### [Action item]
Resume the text below about the Russian naturalist Alexei Fedchenko, picking up right after its final sentence.

### [Page excerpt]
Russian naturalist and explorer

Alexei Pavlovich Fedchenko (Алексей Павлович Федченко;
 – 31 August/15 September 1873), or Fedtschenko, was a Russian naturalist and explorer well known for his travels in central Asia. Alternative transliterations of his name, used in languages such as German, include Aleksei Pavlovich Fedtschenko and Alexei Pawlowitsch Fedtschenko.

==Biography==
Fedchenko was born at Irkutsk, in Siberia, and after attending the gymnasium of his native town, proceeded to the University of Moscow, to study zoology and geology.

He married Olga Armfeldt, a botanist. In 1868, they travelled through Turkestan, Samarkand, Panjakent, and the upper Zarafshan River valley. In 1870, they explored the Fan Mountains south of the Zarafshan. In 1871, they reached the Alay Valley at Daroot-Korgan and saw the northern Pamir Mountains but were unable to penetrate southward.

He also collected significant numbers of insects from three explorations from 1869 to 1873. These were then studied by Ferdinand Morawitz in St Petersburg. He recorded 438 species belonging to 36 genera from Central Asia, 68 species of Andrena, 17 species from Europe, and 51 new species.

Soon after their return to Europe, he perished on Mont Blanc while engaged in a tour in France. He had been trying to look at glaciers in France to see how they compared with those in Turkestan. He was 29 years old. His widow had him buried in Chamonix.

After he died, his widow published his investigations and work, before she started re-exploring. She later worked with their son, Boris, but Olga remained an important botanist in her own right.

### [Items listed in a dataset]
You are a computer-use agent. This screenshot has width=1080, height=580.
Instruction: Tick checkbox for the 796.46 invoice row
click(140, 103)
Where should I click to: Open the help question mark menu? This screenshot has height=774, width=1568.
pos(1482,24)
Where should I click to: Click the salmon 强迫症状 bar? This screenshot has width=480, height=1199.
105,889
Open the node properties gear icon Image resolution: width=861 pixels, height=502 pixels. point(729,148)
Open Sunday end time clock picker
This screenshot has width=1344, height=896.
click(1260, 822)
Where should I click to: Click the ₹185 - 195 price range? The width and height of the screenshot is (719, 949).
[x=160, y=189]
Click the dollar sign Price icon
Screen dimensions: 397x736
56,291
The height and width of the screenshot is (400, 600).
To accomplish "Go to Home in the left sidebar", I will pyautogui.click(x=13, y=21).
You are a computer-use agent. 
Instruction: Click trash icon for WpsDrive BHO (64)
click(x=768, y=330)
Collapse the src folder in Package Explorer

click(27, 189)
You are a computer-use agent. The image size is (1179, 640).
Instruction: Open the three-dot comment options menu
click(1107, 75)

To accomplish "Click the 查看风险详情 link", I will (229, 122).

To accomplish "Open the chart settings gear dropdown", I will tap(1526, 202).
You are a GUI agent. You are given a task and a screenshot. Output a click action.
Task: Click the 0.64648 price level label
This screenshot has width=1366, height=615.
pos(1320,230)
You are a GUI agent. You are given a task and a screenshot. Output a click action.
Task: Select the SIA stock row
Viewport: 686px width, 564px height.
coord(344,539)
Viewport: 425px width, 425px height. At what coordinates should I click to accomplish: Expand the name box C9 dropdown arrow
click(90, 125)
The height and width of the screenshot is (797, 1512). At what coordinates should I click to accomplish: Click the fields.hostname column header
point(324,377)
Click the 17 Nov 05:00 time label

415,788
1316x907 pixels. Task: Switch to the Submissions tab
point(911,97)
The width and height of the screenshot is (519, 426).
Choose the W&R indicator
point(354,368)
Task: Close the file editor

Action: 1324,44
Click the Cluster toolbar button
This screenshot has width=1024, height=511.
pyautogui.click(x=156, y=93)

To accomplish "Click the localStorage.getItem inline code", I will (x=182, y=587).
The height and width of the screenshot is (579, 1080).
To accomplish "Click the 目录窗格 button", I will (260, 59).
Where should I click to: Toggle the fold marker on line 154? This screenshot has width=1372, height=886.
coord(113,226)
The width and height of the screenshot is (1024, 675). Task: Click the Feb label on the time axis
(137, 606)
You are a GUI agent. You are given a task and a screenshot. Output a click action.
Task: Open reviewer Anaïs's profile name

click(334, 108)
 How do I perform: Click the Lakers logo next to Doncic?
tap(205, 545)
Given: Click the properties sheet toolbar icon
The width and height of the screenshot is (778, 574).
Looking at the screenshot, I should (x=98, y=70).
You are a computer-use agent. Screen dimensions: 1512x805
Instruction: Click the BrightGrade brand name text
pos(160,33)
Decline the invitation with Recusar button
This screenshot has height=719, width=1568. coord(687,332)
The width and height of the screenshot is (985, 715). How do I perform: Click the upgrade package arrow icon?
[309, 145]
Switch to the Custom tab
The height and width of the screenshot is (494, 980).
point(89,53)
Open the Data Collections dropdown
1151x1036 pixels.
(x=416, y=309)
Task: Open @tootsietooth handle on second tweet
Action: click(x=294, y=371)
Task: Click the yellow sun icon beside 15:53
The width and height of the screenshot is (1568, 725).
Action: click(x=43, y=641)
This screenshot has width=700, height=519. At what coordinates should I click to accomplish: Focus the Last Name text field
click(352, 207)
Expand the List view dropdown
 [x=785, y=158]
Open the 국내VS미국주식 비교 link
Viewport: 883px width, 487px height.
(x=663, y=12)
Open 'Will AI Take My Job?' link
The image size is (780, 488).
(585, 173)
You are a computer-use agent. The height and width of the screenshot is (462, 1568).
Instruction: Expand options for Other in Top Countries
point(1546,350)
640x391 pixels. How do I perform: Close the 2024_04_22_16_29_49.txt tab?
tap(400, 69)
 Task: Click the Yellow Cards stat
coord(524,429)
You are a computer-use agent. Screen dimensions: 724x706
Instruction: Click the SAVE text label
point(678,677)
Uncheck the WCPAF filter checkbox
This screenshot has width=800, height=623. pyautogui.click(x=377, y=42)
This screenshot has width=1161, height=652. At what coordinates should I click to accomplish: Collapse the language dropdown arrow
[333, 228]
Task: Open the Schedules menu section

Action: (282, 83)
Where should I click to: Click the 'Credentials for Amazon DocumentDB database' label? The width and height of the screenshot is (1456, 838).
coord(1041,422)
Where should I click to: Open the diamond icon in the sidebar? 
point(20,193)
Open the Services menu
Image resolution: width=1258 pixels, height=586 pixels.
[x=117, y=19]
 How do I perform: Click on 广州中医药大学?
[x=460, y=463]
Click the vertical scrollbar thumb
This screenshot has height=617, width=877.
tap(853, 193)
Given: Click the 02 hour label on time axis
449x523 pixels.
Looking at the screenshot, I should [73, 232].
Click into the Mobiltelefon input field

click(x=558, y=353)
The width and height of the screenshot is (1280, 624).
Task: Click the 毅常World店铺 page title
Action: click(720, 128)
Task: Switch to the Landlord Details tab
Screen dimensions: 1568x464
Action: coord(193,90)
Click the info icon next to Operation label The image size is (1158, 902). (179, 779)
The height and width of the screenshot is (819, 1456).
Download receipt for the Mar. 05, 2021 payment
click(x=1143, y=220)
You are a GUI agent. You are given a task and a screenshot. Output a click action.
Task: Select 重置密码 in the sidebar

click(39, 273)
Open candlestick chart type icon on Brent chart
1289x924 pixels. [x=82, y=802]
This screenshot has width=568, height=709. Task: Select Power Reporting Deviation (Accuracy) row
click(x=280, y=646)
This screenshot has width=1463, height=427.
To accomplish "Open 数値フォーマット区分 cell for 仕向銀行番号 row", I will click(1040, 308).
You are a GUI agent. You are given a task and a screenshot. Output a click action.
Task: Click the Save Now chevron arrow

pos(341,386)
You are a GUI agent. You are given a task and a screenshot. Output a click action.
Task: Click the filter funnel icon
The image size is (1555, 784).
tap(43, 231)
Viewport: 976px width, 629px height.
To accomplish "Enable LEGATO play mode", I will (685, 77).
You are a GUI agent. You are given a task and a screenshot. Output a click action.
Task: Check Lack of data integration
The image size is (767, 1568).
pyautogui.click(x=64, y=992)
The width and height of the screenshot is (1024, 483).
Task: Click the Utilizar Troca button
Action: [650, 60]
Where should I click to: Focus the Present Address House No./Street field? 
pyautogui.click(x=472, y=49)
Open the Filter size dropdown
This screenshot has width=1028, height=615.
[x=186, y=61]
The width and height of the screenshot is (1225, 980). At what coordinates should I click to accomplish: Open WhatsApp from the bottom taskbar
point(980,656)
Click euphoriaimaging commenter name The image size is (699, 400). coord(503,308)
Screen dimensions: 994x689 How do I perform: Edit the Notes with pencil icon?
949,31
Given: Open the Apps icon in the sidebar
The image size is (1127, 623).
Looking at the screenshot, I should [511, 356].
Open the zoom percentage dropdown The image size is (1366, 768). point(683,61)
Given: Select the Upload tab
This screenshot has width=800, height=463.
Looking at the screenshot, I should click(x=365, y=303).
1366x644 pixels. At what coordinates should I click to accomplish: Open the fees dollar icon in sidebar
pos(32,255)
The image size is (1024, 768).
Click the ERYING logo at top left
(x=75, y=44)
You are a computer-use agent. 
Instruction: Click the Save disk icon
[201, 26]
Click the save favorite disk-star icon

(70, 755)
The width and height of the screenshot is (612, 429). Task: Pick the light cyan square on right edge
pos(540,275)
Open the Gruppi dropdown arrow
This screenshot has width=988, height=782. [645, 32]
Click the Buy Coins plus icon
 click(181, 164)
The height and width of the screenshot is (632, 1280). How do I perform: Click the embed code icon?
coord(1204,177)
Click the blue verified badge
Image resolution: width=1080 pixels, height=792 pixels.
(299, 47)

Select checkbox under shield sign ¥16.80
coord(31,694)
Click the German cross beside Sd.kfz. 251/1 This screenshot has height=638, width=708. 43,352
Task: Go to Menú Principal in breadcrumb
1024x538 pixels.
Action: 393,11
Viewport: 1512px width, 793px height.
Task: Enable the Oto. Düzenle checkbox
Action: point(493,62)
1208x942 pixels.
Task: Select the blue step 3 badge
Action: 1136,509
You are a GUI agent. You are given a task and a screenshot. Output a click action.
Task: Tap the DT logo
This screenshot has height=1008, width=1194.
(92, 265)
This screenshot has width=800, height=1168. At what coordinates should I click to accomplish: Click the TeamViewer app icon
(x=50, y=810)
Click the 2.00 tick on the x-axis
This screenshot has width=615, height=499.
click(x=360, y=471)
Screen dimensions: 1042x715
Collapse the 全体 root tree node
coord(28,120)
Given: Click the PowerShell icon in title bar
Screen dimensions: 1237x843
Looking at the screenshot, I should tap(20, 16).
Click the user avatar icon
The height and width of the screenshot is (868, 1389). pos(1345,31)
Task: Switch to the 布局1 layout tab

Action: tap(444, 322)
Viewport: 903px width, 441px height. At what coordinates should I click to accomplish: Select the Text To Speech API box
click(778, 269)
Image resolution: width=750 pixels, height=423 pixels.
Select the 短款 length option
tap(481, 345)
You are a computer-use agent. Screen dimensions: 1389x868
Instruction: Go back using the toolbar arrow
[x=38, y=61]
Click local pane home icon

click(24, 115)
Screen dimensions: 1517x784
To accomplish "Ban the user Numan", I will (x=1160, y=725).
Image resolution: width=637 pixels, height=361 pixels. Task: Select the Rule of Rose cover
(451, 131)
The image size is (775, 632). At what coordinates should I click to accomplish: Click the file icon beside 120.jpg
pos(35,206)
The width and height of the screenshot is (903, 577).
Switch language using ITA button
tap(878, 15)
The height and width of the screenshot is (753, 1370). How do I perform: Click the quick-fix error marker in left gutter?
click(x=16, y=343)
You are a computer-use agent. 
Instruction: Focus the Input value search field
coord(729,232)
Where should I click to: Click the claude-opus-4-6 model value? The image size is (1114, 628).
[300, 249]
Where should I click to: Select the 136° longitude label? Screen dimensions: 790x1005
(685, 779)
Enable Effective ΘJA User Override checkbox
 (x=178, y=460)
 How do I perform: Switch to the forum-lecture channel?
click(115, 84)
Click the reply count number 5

### [Result]
Alexei Fedchenko discovered the life cycle of Dracunculus which causes Dracunculiasis, more commonly known as Guinea worm disease (GWD). Accounts of the explorations and discoveries of Fedchenko were published by the Russian government: his Journeys in Turkestan in 1874, In the Khanat of Khokand in 1875, and Botanical Discoveries in 1876. See also Petermann's Mittheilungen (1872–1874).

The Fedchenko Glacier in the Pamirs is named after him, as is the asteroid 3195 Fedchenko.

The botanical epithets fedtschenkoi and fedtschenkoanus may each refer to either Alexei Fedtchenko, or his son Boris Fedtchenko.
Primula fedtschenkoi (Regel) was named after him in 1875. Bambusa fecunda fedtschenkoi, may have been named after him, also a lacewing in 1875, Lopezus fedtschenkoi (MacLachlan). A species of gecko, Tenuidactylus fedtschenkoi, is named in his honor.

==Works==
- 1875 Puteshestvie v Turkestan; zoogeographicheskia izledovania. Gos. izd-vo Geograficheskoi Literatury, Moskva.